CeresNZ manager Bernie de Vere said it was early days but it was "in everyone's best interest to get these projects back on track as soon as possible".

The receivers are expected to make an initial statement early next week.

Meanwhile, many subcontractors are thought to be caught up in the collapse, with some owed hundreds of thousands of dollars.

Some of the money they are owed stems from "retention fees," which construction firms commonly withhold from the sub- contractor to ensure the work is completed and to the standard required.

Trades organisations say they will approach the Government to ask for law changes that would require construction companies to put retention fees into a trust fund before payment is made.

Electricity Contractors Association president Neville Simpson said retentions were a festering sore for "subbies".

He estimated Mainzeal could be holding $35 million to $40m in outstanding retention payments from the last 12 months.

"That money is not protected, and [construction companies] use that money."

Another industry player said he expected many small companies could go under as a result of Mainzeal's receivership.

"Even if they get paid by someone, the reality is it will be three to six months before there will be any clear resolution around that, and that will be enough time to kill most of them."

The Mainzeal saga may also directly affect shareholders in Richina Pacific, the company which originally directly owned Mainzeal before a company restructuring in 2009.

Richina Pacific was listed on the NZX until the company staged a buyback and went private, splitting the original company into four.

Companies Office records show under the new complex structure, Mainzeal Property is owned by its parent, Mainzeal Group, and that in turn is owned by Richina (NZ) LP, not Richina Pacific.

Under the buyback, an unknown number of small shareholders had parcels that were too small to participate.

Wellingtonian Tony Instone still holds about 20,000 shares which at the time of the buyback were valued at about $9000.

He said he had been trying to get information out of the company for 18 months but had never received an email reply.

"Even as a private company, I would have expected an annual report to shareholders.

"There would have been some substantial shareholders about who are probably stuck with a whole lot more than I've got."

Details are scarce about Richina Pacific because its website has been taken down and its annual reports are not publicly accessible.

But Bruce Sheppard, a former Shareholders Association chairman and now a member of the Financial Markets Authority board, said Richina Pacific may now be no more than a shell company.

His many questions for Richina and Mainzeal directors include:

Did they trade while the company was insolvent?

Why was a plethora of Mainzeal- related companies created in the last 12 months?
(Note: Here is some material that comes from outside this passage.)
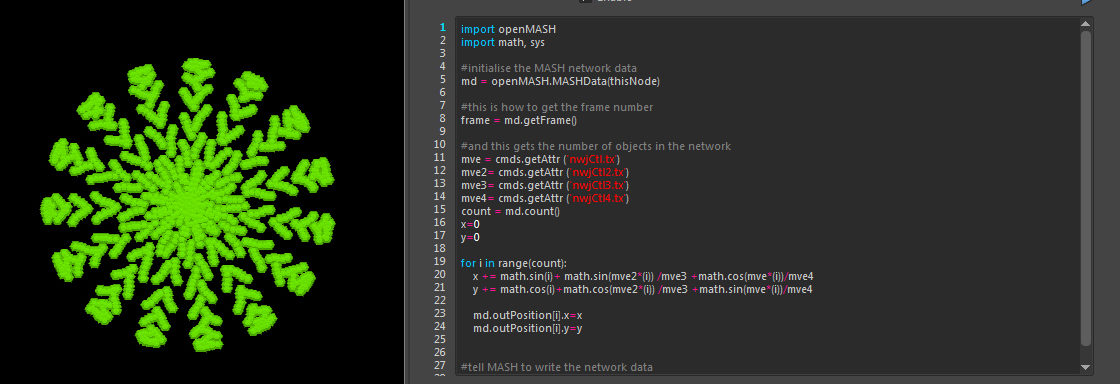The image size is (1120, 384).
Task: Click the 'frame = md.getFrame()' line
Action: point(519,120)
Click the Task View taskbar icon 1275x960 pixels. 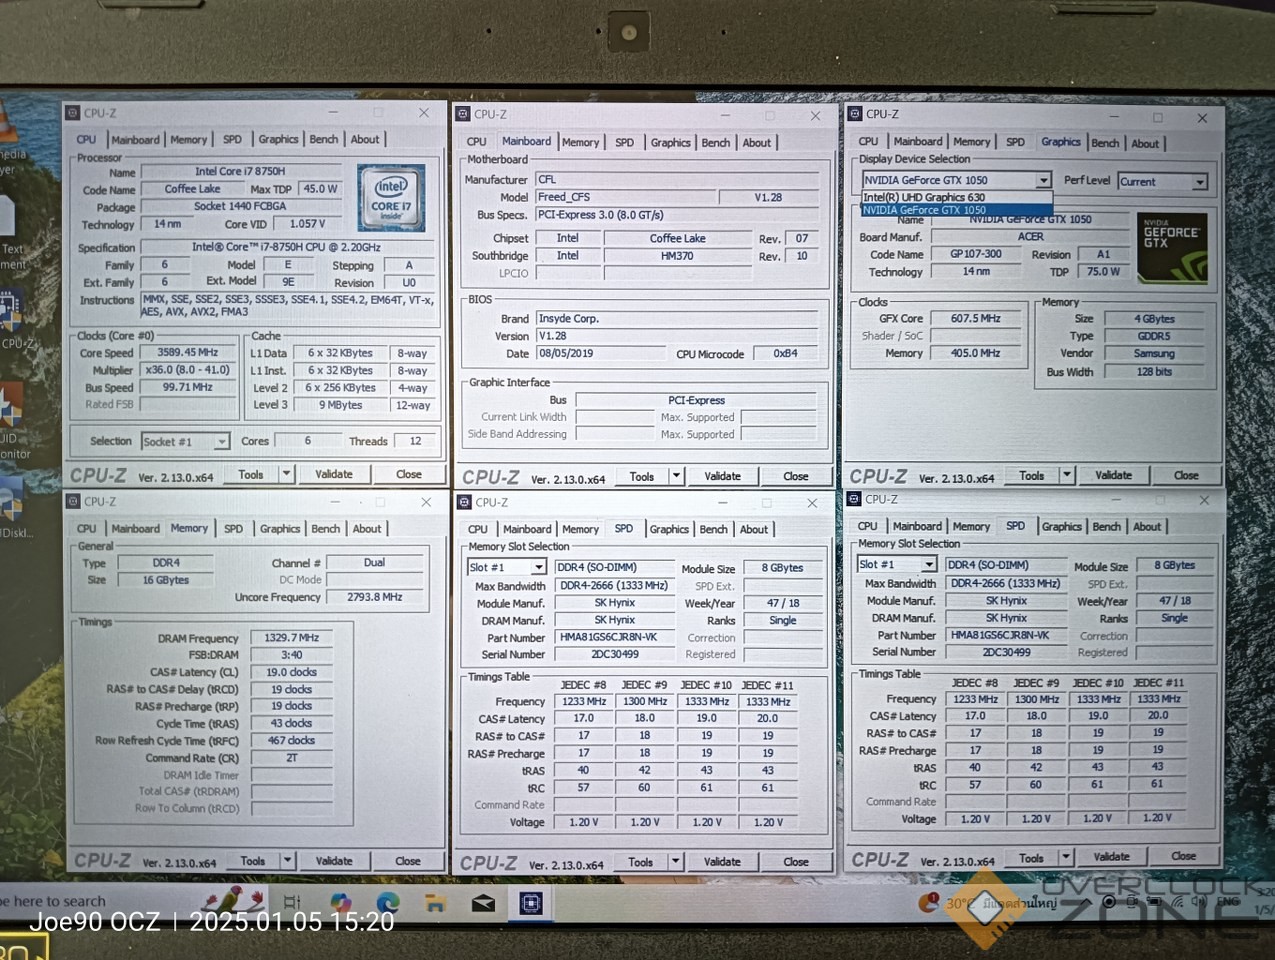pos(292,903)
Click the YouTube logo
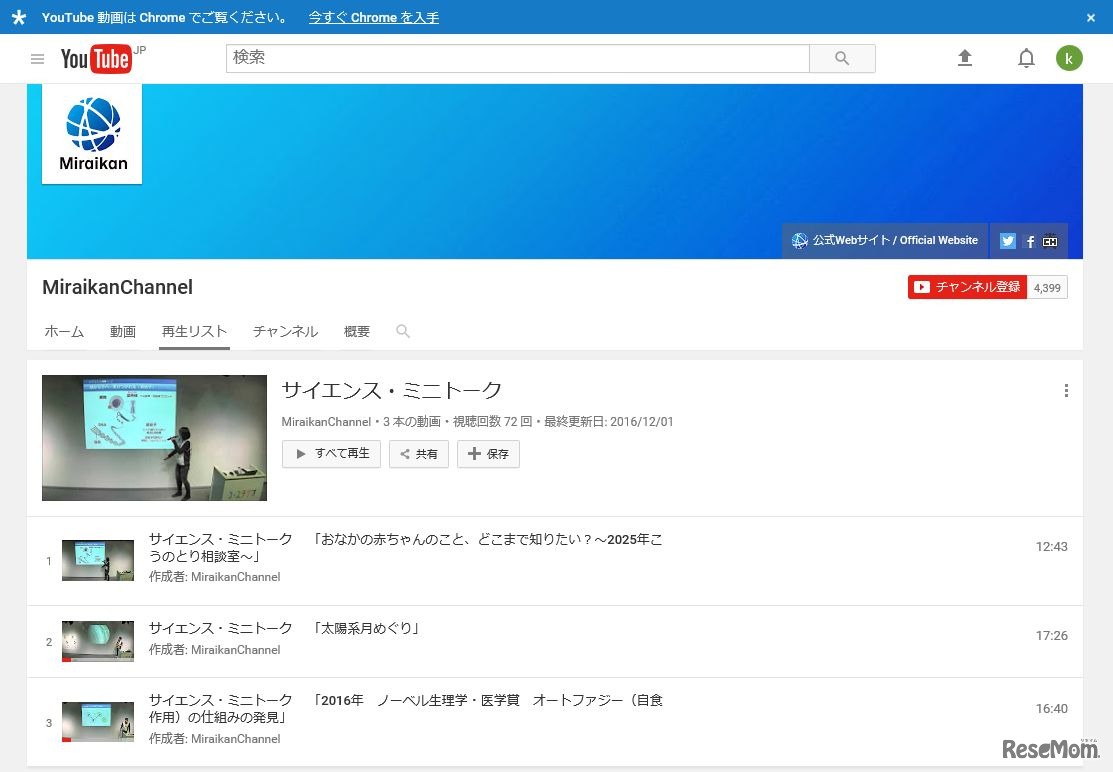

Did Mainzeal provide inter- company guarantees for a Richina company?

Sheppard noted that even in the last public report on Mainzeal's financial position in 2007, the company appeared to be in a deteriorating position.

Turnover had halved from about $400m to $200m but there was no sign of major bank debt in Mainzeal's balance sheets then.

"There are presumably liabilities in Mainzeal under guarantee to other parties. Who are those other parties?" Sheppard said.

He is critical that the three independent directors - Dame Jenny Shipley (chairwoman), Paul Collins and Clive Tilby - resigned so suddenly this week.

Shipley and Collins refused to answer media questions.

In a written statement, all three independent directors said the shareholder Richina NZ had altered its promise of equity which left them no choice other than to resign.

They have stated that they knew at all times what Mainzeal's financial position was.

Tilby did not want to distract from the receivership process by commenting, but he did stress that the directors were "devastated" at the outcome.

Neither Yan, Mainzeal's last remaining director, nor Mainzeal chief executive Peter Gomm were able to be contacted for comment.